▶ _Problems to solve_
1) Please return, word for word, the stretch of the passage on Venezuela and Brazil from "Unlike the Socialism" through "shortage of misery.".
2) According to the passage on Venezuela and Brazil, what kind of oil are many refineries set up to handle?
== Supplied passage
Unlike the Socialism Lite that Senator Sanders represents, Venezuela has the real thing. Government controls the means of production and so produces the wrong things. The result is massive inflation and a crazy mix of excesses and shortages – but no shortage of misery.
The oil price collapse hasn’t helped. Venezuela’s high production costs made it one of the first victims of the downturn and will also make the country’s recovery that much harder. I do not know a painless way to pull Venezuela out of its hole. I feel terrible for the people who must live in this manmade economic disaster zone.
A collapse in Venezuela could lead to a possible interruption in a significant part of our oil supply. It’s not that there’s not plenty of oil in the world, but many of our refineries are set up to handle the rather thick, low-grade oil that comes from Venezuela. Retooling the refineries would be time-consuming and very expensive. There is little that you as president can do to keep Venezuela’s oil flowing, but the situation is one to watch.
You will not be able to ignore Brazil, the world’s eighth-largest economy and fifth-most populous country. The outlook there is better than in Venezuela, but not by much. You are no doubt aware of the enormous scandal that is going on at the highest levels of government over bribery and corruption charges involving major government figures and Brazil’s national oil company, Petrobras. President Dilma Rousseff is deeply implicated and will likely face impeachment. A recent conversation between her and former President Lula has been made public and furthers the impression of corruption.
====
== Data
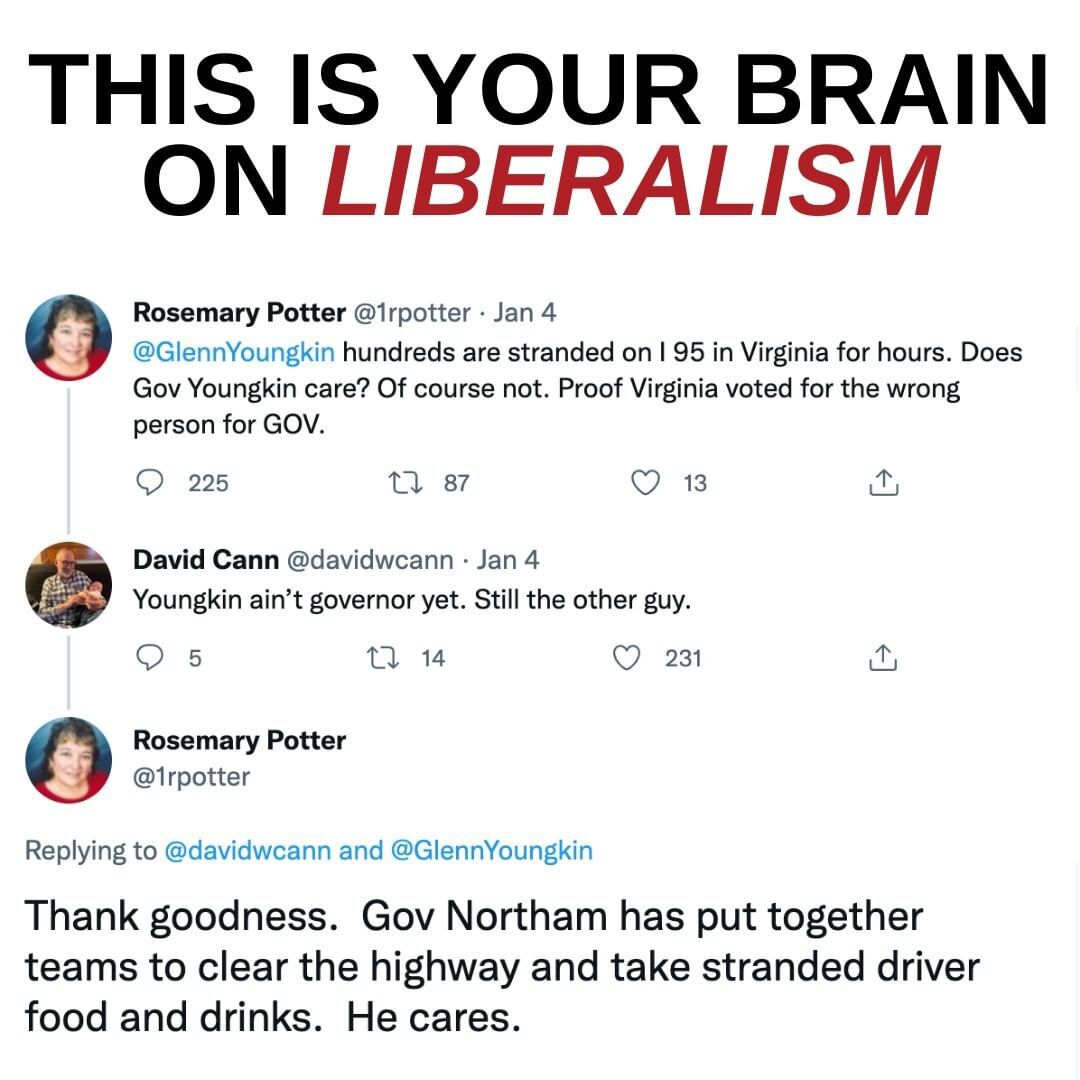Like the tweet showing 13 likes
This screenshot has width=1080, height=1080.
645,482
====
== Data
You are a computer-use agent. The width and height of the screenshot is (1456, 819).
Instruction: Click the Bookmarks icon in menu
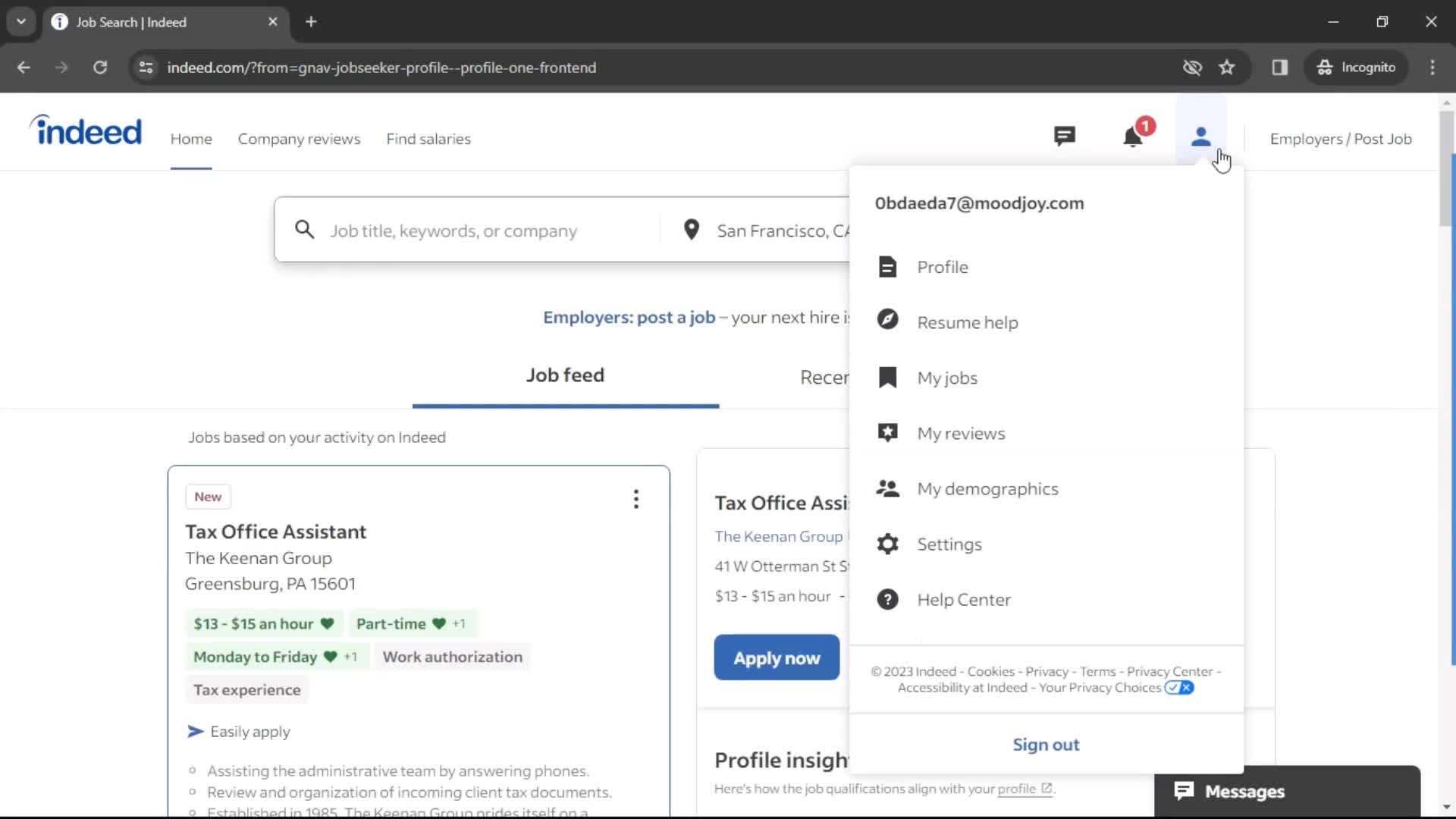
====
▶ _Solutions_
1)
Unlike the Socialism Lite that Senator Sanders represents, Venezuela has the real thing. Government controls the means of production and so produces the wrong things. The result is massive inflation and a crazy mix of excesses and shortages – but no shortage of misery.

2) The rather thick, low-grade oil that comes from Venezuela.